I was one of several Americans whose dissertation, completed in the years around 1980, could not have been written without substantial assistance and encouragement from E. Eugene Helm. Over the years Helm had amassed a comprehensive collection of copies of sources and editions for the music of C.P.E. Bach, and he freely made these available to me during my graduate studies and afterward, when I carried out work for the editorial project which he founded. At a time when such things had to be obtained either as microfilms or as physical paper copies, often through considerable personal expense and trouble, and from the other side of the Iron Curtain, this was no trivial undertaking, especially for an American.
That Helm was a violinist who devoted himself to a composer known for keyboard music was an indication of his unselfish and creative approach to musicology, which extended beyond the pursuit of simple facts and tangible sources. At one point he mentioned that he was writing a study of “restoration” as a musical phenomenon, but apparently it never reached publication. There was, to be sure, a homespun idiosyncratic aspect to his scholarship, and this was probably one cause of the problems that were severely criticized when his thematic catalogue of C.P.E. Bach’s works—based primarily on his personal collection—was finally published. But his writings also reflected his unpretentious, convivial personality, which led him to provide generous hospitality to a beginning scholar. I remember his serving me homemade “chickenanddumplings” (he insisted on pronouncing this as a single word, Louisiana-style) at his home in Washington, D.C., where the walls were hung with artwork that he collected with his attorney wife. The two could be seen dancing up a storm at the parties which were once the chief social events of annual American Musicological Society meetings.

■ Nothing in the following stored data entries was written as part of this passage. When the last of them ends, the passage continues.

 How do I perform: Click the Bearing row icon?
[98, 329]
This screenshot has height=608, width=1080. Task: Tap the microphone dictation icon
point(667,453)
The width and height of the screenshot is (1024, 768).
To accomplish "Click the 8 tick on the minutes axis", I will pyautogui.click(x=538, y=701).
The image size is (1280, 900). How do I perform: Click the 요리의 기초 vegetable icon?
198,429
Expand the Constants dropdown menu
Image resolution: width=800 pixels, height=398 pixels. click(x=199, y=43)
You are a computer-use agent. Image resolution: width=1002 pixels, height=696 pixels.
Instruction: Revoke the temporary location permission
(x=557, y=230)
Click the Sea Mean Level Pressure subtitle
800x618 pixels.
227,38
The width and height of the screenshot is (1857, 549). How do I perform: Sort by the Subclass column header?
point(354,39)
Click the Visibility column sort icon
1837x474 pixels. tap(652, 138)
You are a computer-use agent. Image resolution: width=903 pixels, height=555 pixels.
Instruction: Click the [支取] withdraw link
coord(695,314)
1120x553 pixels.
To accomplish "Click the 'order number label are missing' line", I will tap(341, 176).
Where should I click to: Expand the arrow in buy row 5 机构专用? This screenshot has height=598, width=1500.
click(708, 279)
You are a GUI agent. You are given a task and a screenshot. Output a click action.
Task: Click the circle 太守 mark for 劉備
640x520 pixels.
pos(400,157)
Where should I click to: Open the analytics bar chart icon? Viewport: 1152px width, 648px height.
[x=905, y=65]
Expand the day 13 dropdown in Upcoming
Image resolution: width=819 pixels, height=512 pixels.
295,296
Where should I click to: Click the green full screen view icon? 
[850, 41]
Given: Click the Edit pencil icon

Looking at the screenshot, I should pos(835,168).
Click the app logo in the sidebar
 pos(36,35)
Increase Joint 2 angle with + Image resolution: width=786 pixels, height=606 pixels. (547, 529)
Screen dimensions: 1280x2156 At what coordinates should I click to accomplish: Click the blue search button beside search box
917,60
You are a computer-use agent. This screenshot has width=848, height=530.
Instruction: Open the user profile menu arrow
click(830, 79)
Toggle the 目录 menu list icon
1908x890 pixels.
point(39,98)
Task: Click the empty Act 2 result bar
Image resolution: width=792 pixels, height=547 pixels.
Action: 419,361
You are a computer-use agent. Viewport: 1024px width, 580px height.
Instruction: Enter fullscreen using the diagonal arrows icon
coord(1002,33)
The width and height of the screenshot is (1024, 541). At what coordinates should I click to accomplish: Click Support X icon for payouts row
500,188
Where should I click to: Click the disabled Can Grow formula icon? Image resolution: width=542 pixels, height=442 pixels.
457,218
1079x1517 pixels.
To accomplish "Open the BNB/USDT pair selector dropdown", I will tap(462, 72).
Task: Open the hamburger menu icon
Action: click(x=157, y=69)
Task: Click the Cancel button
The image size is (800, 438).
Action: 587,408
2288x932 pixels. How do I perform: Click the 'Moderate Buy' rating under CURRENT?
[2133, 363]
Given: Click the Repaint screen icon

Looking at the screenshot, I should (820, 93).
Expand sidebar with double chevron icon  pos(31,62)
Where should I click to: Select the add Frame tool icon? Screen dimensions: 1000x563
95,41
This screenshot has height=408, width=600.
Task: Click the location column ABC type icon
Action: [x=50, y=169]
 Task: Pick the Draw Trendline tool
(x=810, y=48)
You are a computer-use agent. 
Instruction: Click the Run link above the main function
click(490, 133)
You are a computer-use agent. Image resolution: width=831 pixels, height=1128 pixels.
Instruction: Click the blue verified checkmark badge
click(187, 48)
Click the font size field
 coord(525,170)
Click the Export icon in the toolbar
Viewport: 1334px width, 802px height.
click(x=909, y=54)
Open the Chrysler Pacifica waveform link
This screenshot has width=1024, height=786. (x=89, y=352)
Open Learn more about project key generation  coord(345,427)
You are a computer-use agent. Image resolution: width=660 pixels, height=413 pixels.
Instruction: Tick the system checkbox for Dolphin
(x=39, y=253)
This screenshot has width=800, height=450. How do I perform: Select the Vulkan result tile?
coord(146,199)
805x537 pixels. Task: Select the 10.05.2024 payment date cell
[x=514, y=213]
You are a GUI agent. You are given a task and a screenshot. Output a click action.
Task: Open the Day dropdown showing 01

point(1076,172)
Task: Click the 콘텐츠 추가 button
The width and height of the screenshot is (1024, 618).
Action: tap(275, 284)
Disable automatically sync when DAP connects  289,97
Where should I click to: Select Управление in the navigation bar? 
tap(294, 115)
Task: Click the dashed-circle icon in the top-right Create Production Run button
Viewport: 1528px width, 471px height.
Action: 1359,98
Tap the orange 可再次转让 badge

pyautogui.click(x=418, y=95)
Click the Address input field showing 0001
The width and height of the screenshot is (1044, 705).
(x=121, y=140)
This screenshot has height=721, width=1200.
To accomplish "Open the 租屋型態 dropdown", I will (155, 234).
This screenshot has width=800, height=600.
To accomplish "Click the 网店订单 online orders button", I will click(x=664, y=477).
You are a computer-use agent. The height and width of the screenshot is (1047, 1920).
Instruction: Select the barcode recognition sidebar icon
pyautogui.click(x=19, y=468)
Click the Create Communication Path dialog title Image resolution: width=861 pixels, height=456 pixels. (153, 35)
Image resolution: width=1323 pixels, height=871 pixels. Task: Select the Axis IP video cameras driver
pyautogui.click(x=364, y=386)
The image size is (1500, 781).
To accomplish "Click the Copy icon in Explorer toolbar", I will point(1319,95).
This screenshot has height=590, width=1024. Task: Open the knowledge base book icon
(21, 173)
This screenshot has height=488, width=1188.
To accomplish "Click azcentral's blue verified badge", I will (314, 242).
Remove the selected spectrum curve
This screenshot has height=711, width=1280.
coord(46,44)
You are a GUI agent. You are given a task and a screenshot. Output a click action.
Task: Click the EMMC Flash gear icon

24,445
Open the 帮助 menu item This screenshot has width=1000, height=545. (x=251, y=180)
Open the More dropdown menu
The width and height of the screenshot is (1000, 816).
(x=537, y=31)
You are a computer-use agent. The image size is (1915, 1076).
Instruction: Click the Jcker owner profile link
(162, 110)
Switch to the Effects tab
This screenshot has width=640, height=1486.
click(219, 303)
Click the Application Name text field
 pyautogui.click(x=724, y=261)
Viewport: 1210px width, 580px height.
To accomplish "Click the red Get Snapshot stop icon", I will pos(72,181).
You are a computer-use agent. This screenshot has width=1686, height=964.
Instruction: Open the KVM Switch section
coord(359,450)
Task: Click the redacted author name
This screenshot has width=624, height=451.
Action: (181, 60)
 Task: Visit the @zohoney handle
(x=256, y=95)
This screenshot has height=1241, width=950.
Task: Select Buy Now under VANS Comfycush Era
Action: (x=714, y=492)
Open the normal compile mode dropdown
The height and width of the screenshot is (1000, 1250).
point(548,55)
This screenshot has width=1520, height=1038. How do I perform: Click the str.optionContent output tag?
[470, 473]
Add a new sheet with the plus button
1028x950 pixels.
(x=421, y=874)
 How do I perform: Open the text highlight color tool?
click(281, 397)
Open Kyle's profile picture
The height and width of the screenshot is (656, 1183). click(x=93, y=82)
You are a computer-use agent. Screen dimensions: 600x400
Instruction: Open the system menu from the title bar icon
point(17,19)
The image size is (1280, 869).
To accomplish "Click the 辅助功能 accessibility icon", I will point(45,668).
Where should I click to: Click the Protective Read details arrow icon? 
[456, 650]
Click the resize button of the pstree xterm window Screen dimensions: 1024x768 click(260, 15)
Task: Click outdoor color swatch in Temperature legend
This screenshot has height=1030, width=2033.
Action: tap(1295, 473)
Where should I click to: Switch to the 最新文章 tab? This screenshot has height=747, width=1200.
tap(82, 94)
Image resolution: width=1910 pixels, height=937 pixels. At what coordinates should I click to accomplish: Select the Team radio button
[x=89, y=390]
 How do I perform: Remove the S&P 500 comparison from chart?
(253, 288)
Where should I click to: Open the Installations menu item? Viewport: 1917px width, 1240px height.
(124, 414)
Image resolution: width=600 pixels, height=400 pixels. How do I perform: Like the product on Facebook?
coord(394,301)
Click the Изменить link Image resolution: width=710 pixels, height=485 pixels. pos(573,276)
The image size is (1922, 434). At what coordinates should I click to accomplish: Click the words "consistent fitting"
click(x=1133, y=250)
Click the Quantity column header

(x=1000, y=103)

Helm had an old-fashioned concern for making academic writing lively and personable, and I think that he therefore distrusted the more technocratic approaches to Bach scholarship that developed during his career. Yet he was also scathingly critical of bad musicology, as I once witnessed when he walked out of a mediocre talk by a graduate student from his own institution (the University of Maryland). This took place during an AMS chapter meeting to which he had kindly driven me. I was pleased to be able to include his article on C.P.E. Bach’s “Hamlet” Fantasia in an anthology that I edited (see Eugene Helm, “The ‘Hamlet’ Fantasy and the Literary Element in C.P.E. Bach’s Music,” in
, published by Ashgate in 2015, pp. 141–60). I still hold, as I wrote in the introduction to that volume, that “Helm’s humane and readable setting of one of Bach’s most famous compositions in its cultural context has not been surpassed.”